**WHAT THE TASK REQUIRES:** Reproduce verbatim the lines of the material between the line holding "You are a computer-use" and the line holding "point(323,2428)", inclusive.

**RECORDS PROVIDED:**
-------

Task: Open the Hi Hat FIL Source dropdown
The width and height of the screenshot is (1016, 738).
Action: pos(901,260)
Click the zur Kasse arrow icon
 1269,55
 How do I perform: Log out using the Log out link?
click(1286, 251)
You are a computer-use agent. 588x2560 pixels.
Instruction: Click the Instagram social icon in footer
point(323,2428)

-------

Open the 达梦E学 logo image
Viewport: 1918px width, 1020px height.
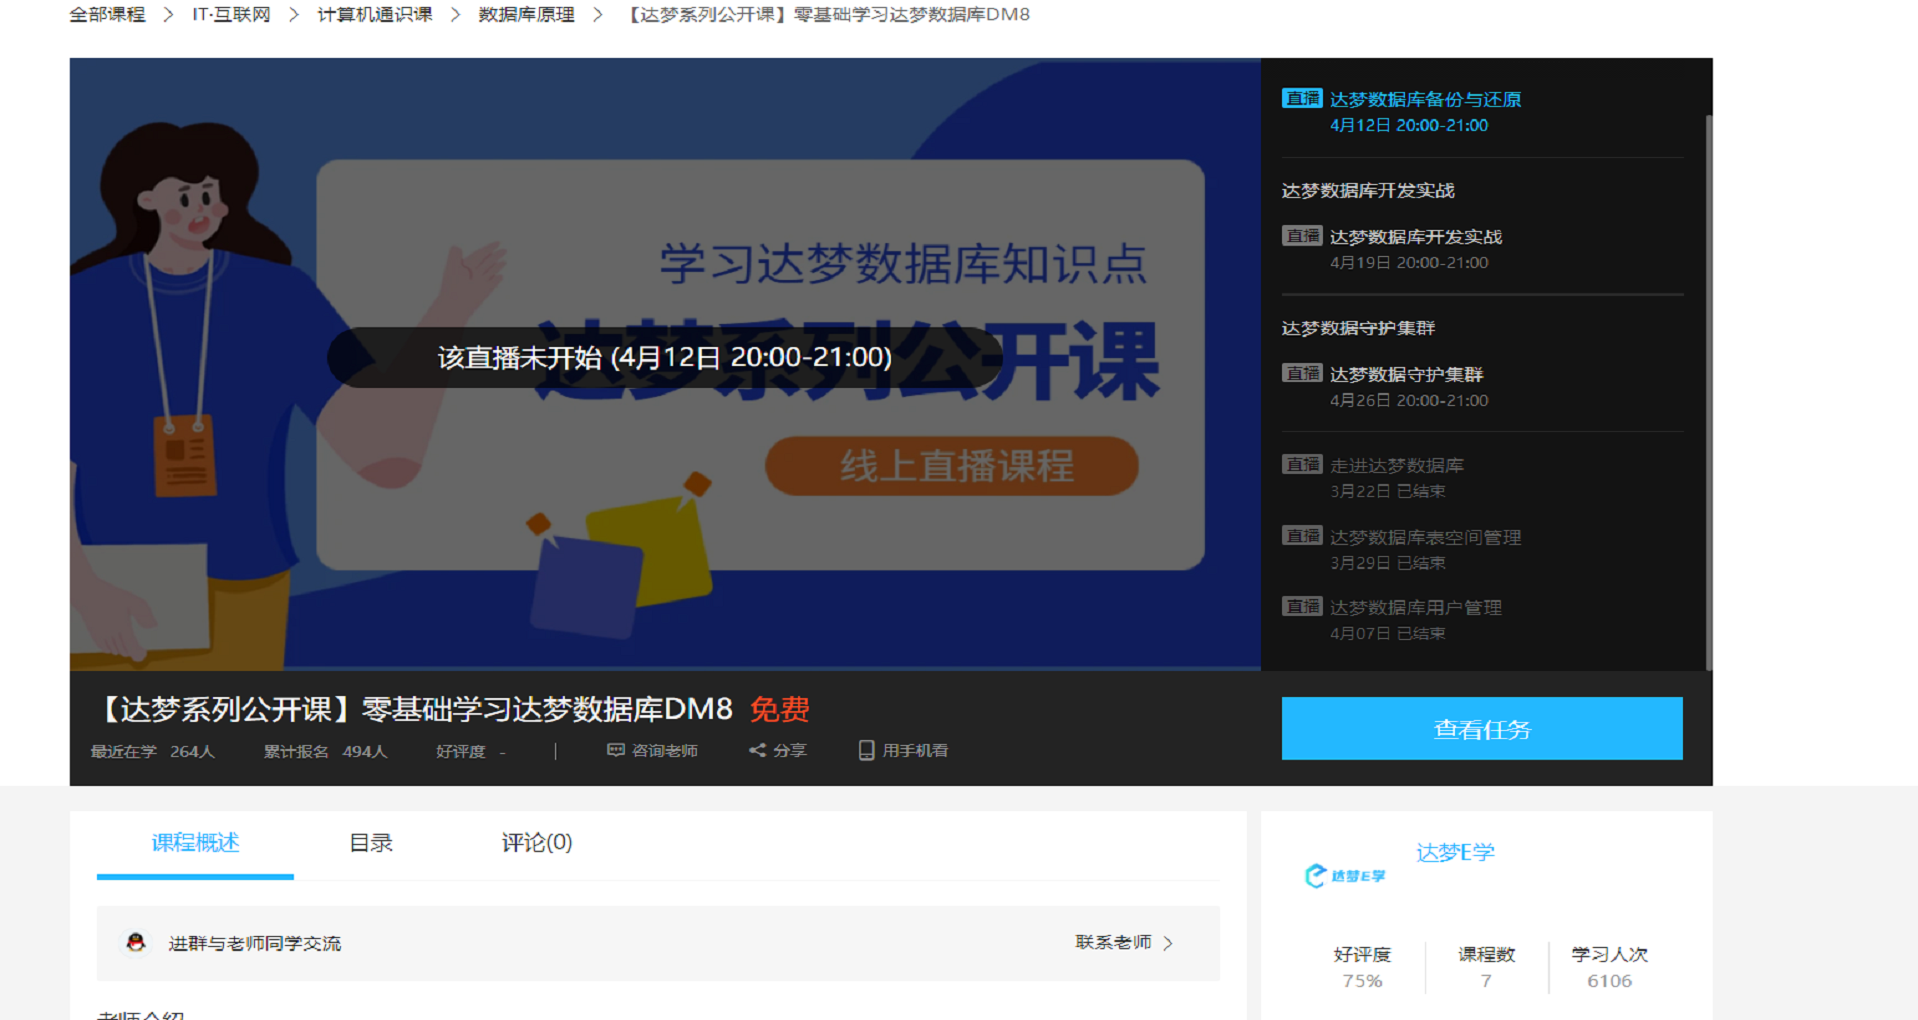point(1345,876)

-------

**WRITTEN SOLUTION:**
You are a computer-use agent. 588x2560 pixels.
Instruction: Click the Instagram social icon in footer
point(323,2428)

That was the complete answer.